Harmonia dentro de nós

Pode-se dizer que há uma espécie de convívio entre as duas esferas dentro do homem, uma vez que temos para conos­co deveres referentes à nossa vida espiritual e às necessidades de nosso corpo. A tal respeito, comenta Orígenes: “Também po­demos entender essa passagem no sentido moral, porque deve­mos dar ao corpo algumas coisas, como o tributo a César, isto é, o necessário; mas tudo o que corresponde à natureza das almas, isto é, o que se refere à virtude, devemos oferecer ao Senhor. Os que ensinam a Lei de modo exagerado e ordenam que não cui­demos em absoluto das coisas devidas ao corpo […] são fariseus, que proíbem pagar o tributo a César; e os que dizem que deve­mos conceder ao corpo mais do que devemos, são herodianos.
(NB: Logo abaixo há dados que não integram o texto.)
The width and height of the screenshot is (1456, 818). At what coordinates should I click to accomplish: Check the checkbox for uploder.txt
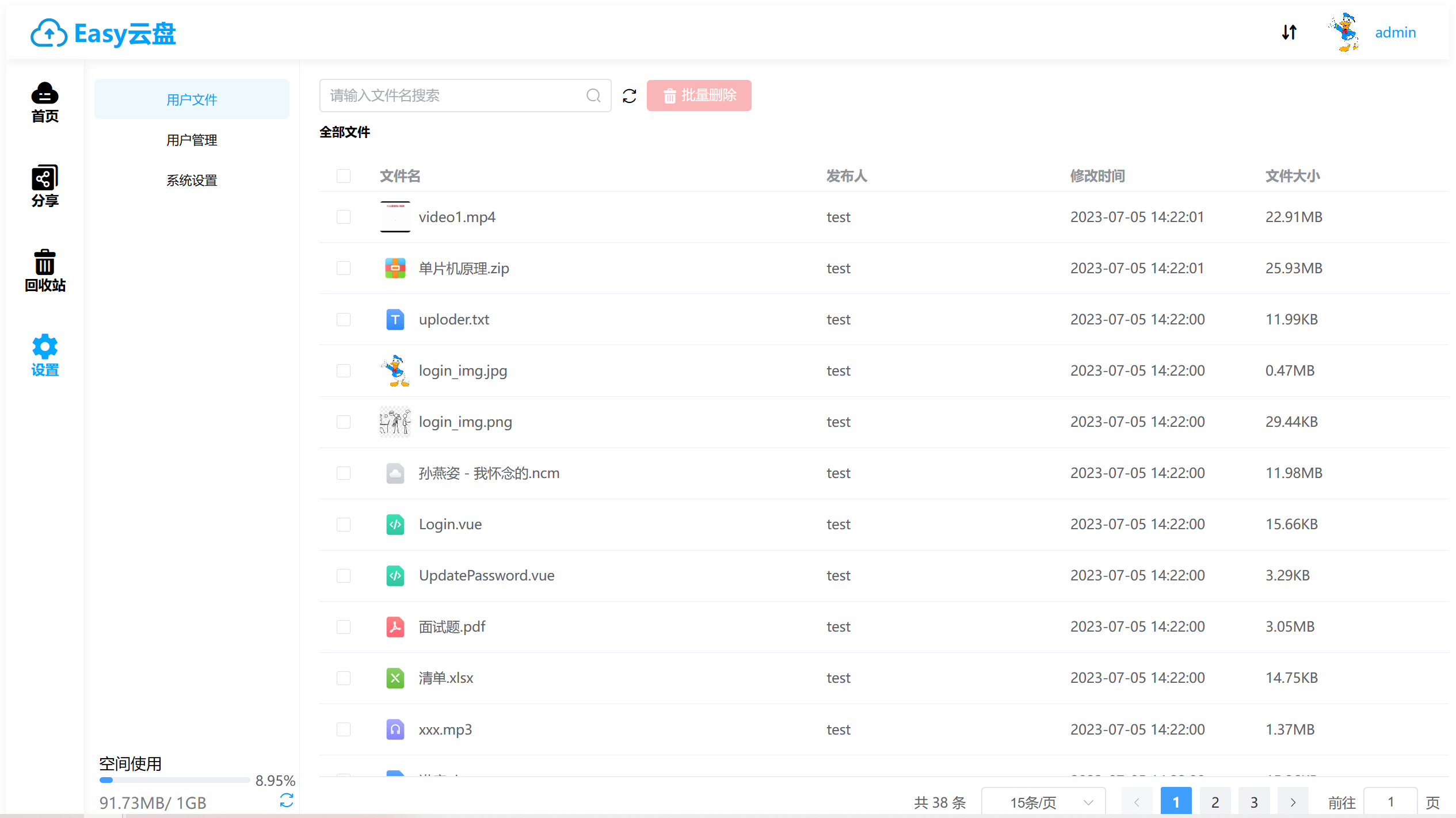pos(343,319)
Nosso Salvador quer que a virtude não seja desprezada, quando prestamos demasiada atenção ao corpo; nem que seja a nature­za oprimida, quando nos dedicamos com excesso à prática da virtude”.4

Concluamos, seguindo o conselho de Santo Agostinho:5 se nos preocupamos com as moedas nas quais está gravada a efígie de César, muito mais devemos nos preocupar com nossas almas, nas quais Deus gravou sua própria imagem. Se a perda de um bem terreno nos entristece, muito mais nos deve contristar o causar dano à nossa alma pelo pecado. ²

 

1) FILLION, Louis-Claude. Vida de Nuestro Señor Jesucristo. Pasión, Muerte y Resur­rección. Madrid: Rialp, 2000, v.III, p.38.

2) Idem, p.38-39.

3) AUTOR INCERTO. Opus imperfectum in Matthæum. Homilia XLII, c.22, n.16: MG 56, 867.

4) ORÍGENES, apud SÃO TOMÁS DE AQUINO. Catena Aurea. In Matthæum, c.XXII, v.15-22.

5) Cf. SANTO AGOSTINHO. Sermo CXIII/A, n.8. In: Obras. Madrid: BAC, 1983, v.X, p.839.